Dataset entries START

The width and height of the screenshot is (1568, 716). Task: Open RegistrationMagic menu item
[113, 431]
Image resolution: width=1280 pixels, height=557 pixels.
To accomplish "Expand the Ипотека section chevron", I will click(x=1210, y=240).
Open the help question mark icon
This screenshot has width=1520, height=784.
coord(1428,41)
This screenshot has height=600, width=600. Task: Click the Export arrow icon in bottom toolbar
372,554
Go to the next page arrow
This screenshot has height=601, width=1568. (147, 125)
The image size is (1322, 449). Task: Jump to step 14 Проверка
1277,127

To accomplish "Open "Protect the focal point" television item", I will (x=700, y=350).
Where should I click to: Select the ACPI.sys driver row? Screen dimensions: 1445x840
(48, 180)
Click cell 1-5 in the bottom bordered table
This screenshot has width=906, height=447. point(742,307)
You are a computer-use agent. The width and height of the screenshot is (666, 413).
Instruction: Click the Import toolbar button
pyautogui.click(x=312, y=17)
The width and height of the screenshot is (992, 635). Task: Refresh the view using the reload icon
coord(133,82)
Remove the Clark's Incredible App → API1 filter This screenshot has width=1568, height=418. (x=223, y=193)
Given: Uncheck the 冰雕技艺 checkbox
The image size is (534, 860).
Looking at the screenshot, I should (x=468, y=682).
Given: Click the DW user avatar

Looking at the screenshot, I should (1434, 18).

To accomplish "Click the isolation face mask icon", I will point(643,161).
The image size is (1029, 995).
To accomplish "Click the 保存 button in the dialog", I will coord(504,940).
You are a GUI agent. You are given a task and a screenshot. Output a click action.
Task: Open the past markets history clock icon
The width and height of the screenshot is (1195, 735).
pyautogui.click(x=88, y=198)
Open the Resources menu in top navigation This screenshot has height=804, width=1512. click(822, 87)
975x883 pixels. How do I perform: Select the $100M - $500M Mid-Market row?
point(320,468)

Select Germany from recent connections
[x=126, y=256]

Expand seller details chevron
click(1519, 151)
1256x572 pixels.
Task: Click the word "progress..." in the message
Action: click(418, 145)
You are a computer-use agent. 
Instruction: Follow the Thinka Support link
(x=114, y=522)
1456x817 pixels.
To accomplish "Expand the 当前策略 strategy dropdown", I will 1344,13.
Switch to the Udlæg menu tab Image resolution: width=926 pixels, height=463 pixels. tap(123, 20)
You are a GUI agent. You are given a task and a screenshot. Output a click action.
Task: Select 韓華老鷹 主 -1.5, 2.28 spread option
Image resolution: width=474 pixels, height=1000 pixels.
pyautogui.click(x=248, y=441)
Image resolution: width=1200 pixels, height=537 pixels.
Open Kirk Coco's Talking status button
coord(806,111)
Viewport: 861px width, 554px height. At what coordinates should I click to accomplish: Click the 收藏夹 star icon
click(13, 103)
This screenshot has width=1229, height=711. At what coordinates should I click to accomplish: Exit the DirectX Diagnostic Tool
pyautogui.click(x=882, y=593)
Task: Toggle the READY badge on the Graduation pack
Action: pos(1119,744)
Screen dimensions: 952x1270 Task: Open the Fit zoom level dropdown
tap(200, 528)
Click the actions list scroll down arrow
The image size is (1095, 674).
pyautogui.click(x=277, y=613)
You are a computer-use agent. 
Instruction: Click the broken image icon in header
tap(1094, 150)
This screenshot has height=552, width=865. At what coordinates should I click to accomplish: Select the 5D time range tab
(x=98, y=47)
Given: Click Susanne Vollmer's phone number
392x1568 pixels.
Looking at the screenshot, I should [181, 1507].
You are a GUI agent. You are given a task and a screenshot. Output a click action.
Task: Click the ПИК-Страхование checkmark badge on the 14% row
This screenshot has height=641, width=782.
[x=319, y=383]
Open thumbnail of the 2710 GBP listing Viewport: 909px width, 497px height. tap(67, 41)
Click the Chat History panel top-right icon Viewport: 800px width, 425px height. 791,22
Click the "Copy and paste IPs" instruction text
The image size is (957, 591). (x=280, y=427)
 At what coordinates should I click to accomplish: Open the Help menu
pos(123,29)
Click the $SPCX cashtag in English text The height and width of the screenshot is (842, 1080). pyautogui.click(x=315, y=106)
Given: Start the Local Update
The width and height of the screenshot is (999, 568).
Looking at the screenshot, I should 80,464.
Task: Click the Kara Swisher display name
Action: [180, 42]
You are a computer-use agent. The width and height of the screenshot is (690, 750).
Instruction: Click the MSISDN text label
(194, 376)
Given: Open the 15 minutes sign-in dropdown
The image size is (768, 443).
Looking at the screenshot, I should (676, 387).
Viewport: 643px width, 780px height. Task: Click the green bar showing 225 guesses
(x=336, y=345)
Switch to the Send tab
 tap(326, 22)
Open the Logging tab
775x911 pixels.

Dataset entries END

Requirement: All lines above should be output verbatim.

Result for this exercise:
The width and height of the screenshot is (1568, 716). Task: Open RegistrationMagic menu item
[113, 431]
Image resolution: width=1280 pixels, height=557 pixels.
To accomplish "Expand the Ипотека section chevron", I will click(x=1210, y=240).
Open the help question mark icon
This screenshot has width=1520, height=784.
coord(1428,41)
This screenshot has height=600, width=600. Task: Click the Export arrow icon in bottom toolbar
372,554
Go to the next page arrow
This screenshot has height=601, width=1568. (147, 125)
The image size is (1322, 449). Task: Jump to step 14 Проверка
1277,127

To accomplish "Open "Protect the focal point" television item", I will (x=700, y=350).
Where should I click to: Select the ACPI.sys driver row? Screen dimensions: 1445x840
(48, 180)
Click cell 1-5 in the bottom bordered table
This screenshot has width=906, height=447. point(742,307)
You are a computer-use agent. The width and height of the screenshot is (666, 413).
Instruction: Click the Import toolbar button
pyautogui.click(x=312, y=17)
The width and height of the screenshot is (992, 635). Task: Refresh the view using the reload icon
coord(133,82)
Remove the Clark's Incredible App → API1 filter This screenshot has width=1568, height=418. (x=223, y=193)
Given: Uncheck the 冰雕技艺 checkbox
The image size is (534, 860).
Looking at the screenshot, I should (x=468, y=682).
Given: Click the DW user avatar

Looking at the screenshot, I should (1434, 18).

To accomplish "Click the isolation face mask icon", I will point(643,161).
The image size is (1029, 995).
To accomplish "Click the 保存 button in the dialog", I will coord(504,940).
You are a GUI agent. You are given a task and a screenshot. Output a click action.
Task: Open the past markets history clock icon
The width and height of the screenshot is (1195, 735).
pyautogui.click(x=88, y=198)
Open the Resources menu in top navigation This screenshot has height=804, width=1512. click(822, 87)
975x883 pixels. How do I perform: Select the $100M - $500M Mid-Market row?
point(320,468)

Select Germany from recent connections
[x=126, y=256]

Expand seller details chevron
click(1519, 151)
1256x572 pixels.
Task: Click the word "progress..." in the message
Action: click(418, 145)
You are a computer-use agent. 
Instruction: Follow the Thinka Support link
(x=114, y=522)
1456x817 pixels.
To accomplish "Expand the 当前策略 strategy dropdown", I will 1344,13.
Switch to the Udlæg menu tab Image resolution: width=926 pixels, height=463 pixels. tap(123, 20)
You are a GUI agent. You are given a task and a screenshot. Output a click action.
Task: Select 韓華老鷹 主 -1.5, 2.28 spread option
Image resolution: width=474 pixels, height=1000 pixels.
pyautogui.click(x=248, y=441)
Image resolution: width=1200 pixels, height=537 pixels.
Open Kirk Coco's Talking status button
coord(806,111)
Viewport: 861px width, 554px height. At what coordinates should I click to accomplish: Click the 收藏夹 star icon
click(13, 103)
This screenshot has width=1229, height=711. At what coordinates should I click to accomplish: Exit the DirectX Diagnostic Tool
pyautogui.click(x=882, y=593)
Task: Toggle the READY badge on the Graduation pack
Action: pos(1119,744)
Screen dimensions: 952x1270 Task: Open the Fit zoom level dropdown
tap(200, 528)
Click the actions list scroll down arrow
The image size is (1095, 674).
pyautogui.click(x=277, y=613)
You are a computer-use agent. 
Instruction: Click the broken image icon in header
tap(1094, 150)
This screenshot has height=552, width=865. At what coordinates should I click to accomplish: Select the 5D time range tab
(x=98, y=47)
Given: Click Susanne Vollmer's phone number
392x1568 pixels.
Looking at the screenshot, I should [181, 1507].
You are a GUI agent. You are given a task and a screenshot. Output a click action.
Task: Click the ПИК-Страхование checkmark badge on the 14% row
This screenshot has height=641, width=782.
[x=319, y=383]
Open thumbnail of the 2710 GBP listing Viewport: 909px width, 497px height. tap(67, 41)
Click the Chat History panel top-right icon Viewport: 800px width, 425px height. 791,22
Click the "Copy and paste IPs" instruction text
The image size is (957, 591). (x=280, y=427)
 At what coordinates should I click to accomplish: Open the Help menu
pos(123,29)
Click the $SPCX cashtag in English text The height and width of the screenshot is (842, 1080). pyautogui.click(x=315, y=106)
Given: Start the Local Update
The width and height of the screenshot is (999, 568).
Looking at the screenshot, I should 80,464.
Task: Click the Kara Swisher display name
Action: [180, 42]
You are a computer-use agent. The width and height of the screenshot is (690, 750).
Instruction: Click the MSISDN text label
(194, 376)
Given: Open the 15 minutes sign-in dropdown
The image size is (768, 443).
Looking at the screenshot, I should (676, 387).
Viewport: 643px width, 780px height. Task: Click the green bar showing 225 guesses
(x=336, y=345)
Switch to the Send tab
 tap(326, 22)
Open the Logging tab
775x911 pixels.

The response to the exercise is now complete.